- **PROBLEM REQUIREMENTS**
Copy the items below word for word, beginning at the very first line and stopping after the line that contains "point(221,538)".

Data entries
---------------

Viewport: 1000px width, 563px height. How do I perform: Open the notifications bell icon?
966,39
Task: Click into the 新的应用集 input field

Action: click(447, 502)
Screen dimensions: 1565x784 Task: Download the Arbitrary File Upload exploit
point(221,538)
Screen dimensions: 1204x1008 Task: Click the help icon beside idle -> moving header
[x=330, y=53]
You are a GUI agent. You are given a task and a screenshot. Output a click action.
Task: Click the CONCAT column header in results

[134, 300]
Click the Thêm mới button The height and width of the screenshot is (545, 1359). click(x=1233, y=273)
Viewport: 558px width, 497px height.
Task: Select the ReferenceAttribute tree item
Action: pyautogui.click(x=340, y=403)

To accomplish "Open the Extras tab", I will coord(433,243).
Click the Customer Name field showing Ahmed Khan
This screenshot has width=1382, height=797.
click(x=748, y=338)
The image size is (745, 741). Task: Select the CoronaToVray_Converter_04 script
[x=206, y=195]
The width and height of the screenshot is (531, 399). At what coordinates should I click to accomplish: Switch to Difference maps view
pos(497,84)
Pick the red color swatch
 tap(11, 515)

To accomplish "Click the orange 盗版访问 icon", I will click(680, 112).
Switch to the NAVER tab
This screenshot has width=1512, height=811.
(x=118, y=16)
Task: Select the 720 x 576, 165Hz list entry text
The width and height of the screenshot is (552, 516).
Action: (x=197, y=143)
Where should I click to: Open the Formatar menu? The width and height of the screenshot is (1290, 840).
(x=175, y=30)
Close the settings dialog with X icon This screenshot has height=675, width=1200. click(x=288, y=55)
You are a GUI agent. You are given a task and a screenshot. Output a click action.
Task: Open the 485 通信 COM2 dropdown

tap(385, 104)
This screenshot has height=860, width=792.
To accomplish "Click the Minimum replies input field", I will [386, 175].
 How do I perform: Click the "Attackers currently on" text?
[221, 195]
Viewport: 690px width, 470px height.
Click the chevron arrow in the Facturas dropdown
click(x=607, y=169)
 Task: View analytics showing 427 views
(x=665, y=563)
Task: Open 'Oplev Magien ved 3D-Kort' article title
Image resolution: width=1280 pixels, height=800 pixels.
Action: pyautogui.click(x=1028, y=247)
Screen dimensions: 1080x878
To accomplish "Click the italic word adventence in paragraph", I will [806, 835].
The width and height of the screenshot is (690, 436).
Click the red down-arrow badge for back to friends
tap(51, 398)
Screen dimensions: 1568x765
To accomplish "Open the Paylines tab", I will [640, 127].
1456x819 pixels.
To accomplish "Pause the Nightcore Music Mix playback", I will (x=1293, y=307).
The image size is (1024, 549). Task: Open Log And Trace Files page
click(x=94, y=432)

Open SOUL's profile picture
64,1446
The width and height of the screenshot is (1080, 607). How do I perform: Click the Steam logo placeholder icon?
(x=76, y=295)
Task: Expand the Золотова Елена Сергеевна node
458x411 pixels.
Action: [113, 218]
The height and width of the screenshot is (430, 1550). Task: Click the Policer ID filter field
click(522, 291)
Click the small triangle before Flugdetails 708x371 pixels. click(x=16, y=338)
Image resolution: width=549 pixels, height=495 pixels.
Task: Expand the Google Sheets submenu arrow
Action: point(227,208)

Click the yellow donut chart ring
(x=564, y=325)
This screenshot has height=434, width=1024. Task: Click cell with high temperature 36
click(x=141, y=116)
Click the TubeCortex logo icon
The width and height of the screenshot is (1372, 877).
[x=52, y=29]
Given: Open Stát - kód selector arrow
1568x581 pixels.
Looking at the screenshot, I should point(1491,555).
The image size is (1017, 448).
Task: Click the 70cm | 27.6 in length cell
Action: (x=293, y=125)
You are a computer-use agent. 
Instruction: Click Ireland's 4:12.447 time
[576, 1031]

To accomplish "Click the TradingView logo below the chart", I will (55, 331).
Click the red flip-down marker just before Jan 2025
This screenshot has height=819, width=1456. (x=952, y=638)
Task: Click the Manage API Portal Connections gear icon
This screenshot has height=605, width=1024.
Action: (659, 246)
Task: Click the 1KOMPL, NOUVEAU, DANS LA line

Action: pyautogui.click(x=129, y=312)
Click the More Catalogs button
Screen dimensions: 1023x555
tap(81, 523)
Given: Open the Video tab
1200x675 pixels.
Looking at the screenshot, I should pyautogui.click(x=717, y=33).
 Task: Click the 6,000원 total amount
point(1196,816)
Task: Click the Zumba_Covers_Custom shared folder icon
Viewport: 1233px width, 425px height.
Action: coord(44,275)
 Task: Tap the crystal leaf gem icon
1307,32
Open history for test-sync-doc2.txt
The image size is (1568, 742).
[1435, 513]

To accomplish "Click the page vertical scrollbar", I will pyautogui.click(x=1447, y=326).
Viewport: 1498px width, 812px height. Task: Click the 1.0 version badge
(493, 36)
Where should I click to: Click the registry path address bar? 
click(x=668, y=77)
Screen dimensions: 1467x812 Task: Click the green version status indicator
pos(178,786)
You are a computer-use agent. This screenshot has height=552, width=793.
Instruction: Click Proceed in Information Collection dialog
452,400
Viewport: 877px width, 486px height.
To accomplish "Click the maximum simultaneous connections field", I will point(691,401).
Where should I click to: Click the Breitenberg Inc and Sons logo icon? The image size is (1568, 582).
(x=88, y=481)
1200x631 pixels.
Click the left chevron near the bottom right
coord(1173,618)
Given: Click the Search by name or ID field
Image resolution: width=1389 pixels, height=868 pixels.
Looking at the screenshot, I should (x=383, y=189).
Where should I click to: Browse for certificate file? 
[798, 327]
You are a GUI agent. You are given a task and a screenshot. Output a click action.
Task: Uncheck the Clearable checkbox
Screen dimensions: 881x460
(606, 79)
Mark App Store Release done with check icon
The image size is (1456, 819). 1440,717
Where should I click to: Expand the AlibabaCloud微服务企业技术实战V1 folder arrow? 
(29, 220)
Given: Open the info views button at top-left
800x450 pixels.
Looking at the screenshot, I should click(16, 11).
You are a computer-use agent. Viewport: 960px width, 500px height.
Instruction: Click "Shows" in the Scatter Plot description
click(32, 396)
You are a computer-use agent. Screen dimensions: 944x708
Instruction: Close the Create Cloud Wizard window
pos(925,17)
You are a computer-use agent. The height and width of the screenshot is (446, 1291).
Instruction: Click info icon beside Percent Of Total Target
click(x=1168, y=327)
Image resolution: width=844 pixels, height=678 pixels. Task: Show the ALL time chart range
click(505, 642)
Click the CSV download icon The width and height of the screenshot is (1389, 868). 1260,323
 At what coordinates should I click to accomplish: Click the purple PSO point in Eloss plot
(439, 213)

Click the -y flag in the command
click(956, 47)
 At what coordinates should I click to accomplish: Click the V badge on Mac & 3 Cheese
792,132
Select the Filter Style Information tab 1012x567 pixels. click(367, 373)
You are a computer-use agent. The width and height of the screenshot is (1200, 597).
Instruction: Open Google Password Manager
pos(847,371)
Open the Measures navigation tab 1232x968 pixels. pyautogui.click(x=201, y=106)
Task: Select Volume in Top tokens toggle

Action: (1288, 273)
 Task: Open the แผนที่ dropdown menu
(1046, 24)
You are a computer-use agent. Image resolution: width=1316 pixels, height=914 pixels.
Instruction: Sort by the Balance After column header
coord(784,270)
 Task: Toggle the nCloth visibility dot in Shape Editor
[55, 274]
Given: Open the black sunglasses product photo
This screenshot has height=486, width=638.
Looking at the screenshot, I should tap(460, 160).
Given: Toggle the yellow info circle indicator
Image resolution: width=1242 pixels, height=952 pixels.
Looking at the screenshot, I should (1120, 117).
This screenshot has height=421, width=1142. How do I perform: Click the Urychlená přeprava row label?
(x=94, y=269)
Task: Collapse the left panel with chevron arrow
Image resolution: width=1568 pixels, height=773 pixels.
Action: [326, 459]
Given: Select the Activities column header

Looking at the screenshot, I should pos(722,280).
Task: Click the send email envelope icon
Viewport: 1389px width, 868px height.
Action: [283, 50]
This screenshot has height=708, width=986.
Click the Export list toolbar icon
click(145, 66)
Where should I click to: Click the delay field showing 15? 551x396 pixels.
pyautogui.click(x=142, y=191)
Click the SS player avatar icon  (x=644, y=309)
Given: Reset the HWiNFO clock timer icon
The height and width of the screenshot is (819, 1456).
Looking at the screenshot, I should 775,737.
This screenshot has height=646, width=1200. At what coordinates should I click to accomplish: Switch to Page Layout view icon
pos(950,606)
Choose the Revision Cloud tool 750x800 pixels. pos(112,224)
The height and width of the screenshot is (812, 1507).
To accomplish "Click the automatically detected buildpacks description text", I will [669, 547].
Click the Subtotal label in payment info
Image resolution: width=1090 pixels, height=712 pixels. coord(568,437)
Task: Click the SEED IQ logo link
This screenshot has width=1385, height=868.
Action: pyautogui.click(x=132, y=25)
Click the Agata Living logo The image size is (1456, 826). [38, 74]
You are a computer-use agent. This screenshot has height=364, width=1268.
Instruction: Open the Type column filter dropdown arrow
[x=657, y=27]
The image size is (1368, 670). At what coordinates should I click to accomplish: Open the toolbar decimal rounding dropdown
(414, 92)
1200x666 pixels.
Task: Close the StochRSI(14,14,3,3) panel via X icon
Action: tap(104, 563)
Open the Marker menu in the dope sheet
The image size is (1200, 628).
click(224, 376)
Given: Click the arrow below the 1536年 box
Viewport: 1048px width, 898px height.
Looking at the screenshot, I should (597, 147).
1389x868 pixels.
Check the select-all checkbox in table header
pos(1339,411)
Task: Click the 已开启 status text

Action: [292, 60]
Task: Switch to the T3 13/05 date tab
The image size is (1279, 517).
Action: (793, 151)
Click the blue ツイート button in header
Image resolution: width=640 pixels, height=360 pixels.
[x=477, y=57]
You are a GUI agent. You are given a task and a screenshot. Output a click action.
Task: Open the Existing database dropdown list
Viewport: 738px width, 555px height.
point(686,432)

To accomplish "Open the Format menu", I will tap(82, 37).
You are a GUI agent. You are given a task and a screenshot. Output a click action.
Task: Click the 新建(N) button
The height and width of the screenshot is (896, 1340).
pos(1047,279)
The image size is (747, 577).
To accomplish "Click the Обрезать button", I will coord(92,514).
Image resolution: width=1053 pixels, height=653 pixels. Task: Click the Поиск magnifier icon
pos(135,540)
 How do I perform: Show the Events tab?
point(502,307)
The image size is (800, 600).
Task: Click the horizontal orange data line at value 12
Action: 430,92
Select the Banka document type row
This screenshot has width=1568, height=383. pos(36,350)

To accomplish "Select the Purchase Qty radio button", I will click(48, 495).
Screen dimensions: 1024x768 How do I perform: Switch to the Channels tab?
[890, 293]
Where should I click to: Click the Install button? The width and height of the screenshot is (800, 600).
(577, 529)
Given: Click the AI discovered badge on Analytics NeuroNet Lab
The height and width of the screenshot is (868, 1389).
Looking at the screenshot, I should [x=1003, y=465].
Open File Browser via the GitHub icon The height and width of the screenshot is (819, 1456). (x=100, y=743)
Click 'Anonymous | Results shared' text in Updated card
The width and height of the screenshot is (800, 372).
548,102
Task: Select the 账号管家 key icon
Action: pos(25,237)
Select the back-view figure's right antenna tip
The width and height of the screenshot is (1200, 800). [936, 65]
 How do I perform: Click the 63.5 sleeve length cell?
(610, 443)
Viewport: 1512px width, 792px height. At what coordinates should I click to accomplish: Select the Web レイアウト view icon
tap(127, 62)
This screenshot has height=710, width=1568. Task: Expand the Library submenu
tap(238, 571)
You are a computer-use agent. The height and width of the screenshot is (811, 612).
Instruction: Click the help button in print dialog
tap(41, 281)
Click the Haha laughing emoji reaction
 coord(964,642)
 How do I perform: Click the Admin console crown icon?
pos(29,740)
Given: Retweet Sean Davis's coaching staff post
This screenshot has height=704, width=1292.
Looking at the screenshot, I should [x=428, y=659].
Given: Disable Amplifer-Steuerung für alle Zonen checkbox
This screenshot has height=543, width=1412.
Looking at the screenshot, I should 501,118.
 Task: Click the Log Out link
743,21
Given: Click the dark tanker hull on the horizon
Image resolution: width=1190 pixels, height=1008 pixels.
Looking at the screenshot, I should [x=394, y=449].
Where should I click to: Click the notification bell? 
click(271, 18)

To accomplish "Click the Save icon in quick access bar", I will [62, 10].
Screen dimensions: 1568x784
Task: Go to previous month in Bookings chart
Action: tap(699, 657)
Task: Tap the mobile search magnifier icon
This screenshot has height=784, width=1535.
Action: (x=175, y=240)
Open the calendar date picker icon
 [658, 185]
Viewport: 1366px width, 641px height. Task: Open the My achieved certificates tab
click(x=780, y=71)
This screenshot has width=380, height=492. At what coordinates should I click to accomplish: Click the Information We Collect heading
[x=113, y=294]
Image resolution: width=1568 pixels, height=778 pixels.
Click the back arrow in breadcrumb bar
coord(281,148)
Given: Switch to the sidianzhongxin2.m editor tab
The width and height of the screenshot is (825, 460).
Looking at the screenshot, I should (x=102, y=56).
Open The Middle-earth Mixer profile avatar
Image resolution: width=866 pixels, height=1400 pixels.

---------------

- **SOLUTION**
Viewport: 1000px width, 563px height. How do I perform: Open the notifications bell icon?
966,39
Task: Click into the 新的应用集 input field

Action: click(447, 502)
Screen dimensions: 1565x784 Task: Download the Arbitrary File Upload exploit
point(221,538)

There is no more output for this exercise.